Claudio de la Torre (derecha) posa junto a un amigo en una fotografía tomada por Bernardo de la Torre en la finca de los Pérez Galdós. / FEDAC

El regreso al 'Verano de Juan el Chino' y a la narrativa de Claudio de la Torre

Se presenta el segundo volumen de la colección editada por Guillermo Perdomo para el Cabildo de una figura ineludible de la literatura insular

David Ojeda
DAVID OJEDA Las Palmas de Gran Canaria

¡Saquen sus muertos, saquen sus muertos! Un eco macabro recorre la ciudad mientras Juan 'el Chino' se afana zaguán a zaguán en el traslado de aquellos cadáveres que la epidemia del cólera de 1851 había sembrado en Las Palmas de Gran Canaria. Así comienza 'Verano de Juan el Chino' (1971), última novela que escribió Claudio de la Torre y pieza esencial del segundo tomo de la colección consagrada al autor grancanario por el Cabildo de Gran Canaria con la edición de Guillermo Perdomo.

La semana pasada se presentaba en la Biblioteca Insular esta segunda recopilación de textos del creador insular. Un tomo centrado en cuatro de sus obras más representativas: 'Alicia en el pie de los laureles', 'Lluvia de arena', 'El horizonte' y, por supuesto', el 'Verano de Juan el Chino'.

  • A la venta El segundo tomo de la colección se puede comprar por 18 euros en formato físico y a cinco en e-pub.

  • Presentación En el acto estuvo Guillermo Perdomo junto a Alexis Ravelo y Claudia Hernández, nieta del autor.

  • Legado Perdomo lleva años insistiendo en que Claudio de la Torre tiene que ser reconocido como Premio Canarias.

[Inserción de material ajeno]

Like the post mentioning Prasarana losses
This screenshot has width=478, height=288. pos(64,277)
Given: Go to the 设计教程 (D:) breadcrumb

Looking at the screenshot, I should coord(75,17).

Perdomo, editor de las dos compilaciones, insiste en concebir 'Verano de Juan el Chino' como una historia de «amor en tiempos de cólera», sellada por De la Torre 15 años antes de que se publicara la novela totémica de Gabriel García Márquez. Es imposible definir en estos momentos si el libro del escritor insular pudo influir de alguna manera en el texto del novelista colombiano, pero su publicación original en la Revista de Occidente, publicación de vanguardia en las letras hispanas, le convierten claramente en un material fácilmente accesible para el de Aracataca.

Citar a 'Verano de Juan el Chino' ha sido un tic recurrente en estos tiempos de pandemia. La obra ubica en el espacio de la «ciudad atlántica» el azote de una enfermedad que en 1851 se llevó por delante a la mitad de la población de la capital y en la que quedaron retratadas algunas de las actitudes insolidarias y de clase que se han vuelto a repetir en el contexto actual.

De la Torre sitúa como protagonista de la acción a Juan, un joven vagabundo que se convierte en el héroe de la narración permaneciendo estoico en una ciudad que ha sido abandonada por una burguesía que ha escapado al mundo rural para tratar de dar esquinazo a la propagación de la enfermedad.

Este segundo tomo de las obras de Claudio de la torre muestra la evolución cronológico del que fuera tres veces premio Nacional de Literatura desde los periodos de posguerra hasta su fallecimiento. 'Alicia en el pie de los laureles' fue concebida entre 1940 y 1945 y el autor, que falleció en 1973, certificó su última novela en 1971. «Se nota la diferencia en ambos textos. 'Alicia' es una obra más reposada mientras que 'Juan el Chino' va a toda velocidad. Se percibe que Claudio de la Torre ya se encuentra en los últimos años de su vida y trabaja con la necesidad de dejar esa obra escrita», explica Perdomo.

Para el editor de estos libros estas colecciones tienen el valor de una reivindicación necesaria para un creador que no ha alcanzando el estatus que merecería por la calidad de sus trabajos, no solo literarios. Por su trayectoria cinematográfica, por su poesía o por sus obras de teatro. «Para mí el más grande de las letras canarias es Benito Pérez Galdós, eso está claro. Pero después va Claudio, sin duda», incide.

En el texto de introducción del segundo volumen Perdomo traza una coordenada clara entre la relación de Pérez Galdós y la de Claudio de la Torre. Sin embargo, el actual director de la Casa-Museo Tomás Morales destaca como este último fue capaz de eludir la crítica recurrente de los antagonistas galdosianos ya que su obra, como se puede comprobar en este tomo, está preñada de paisaje y paisanaje insular aunque a veces, como en el caso de 'Verano de Juan el Chino', no se nombre directamente un espacio tan fácilmente reconocible como la por entonces conocida a secas como Las Palmas.

Guillermo Permodo ha trabajado sobre textos imprescindibles de la literatura canaria que todavía no han alcanzado la admiración que merecen.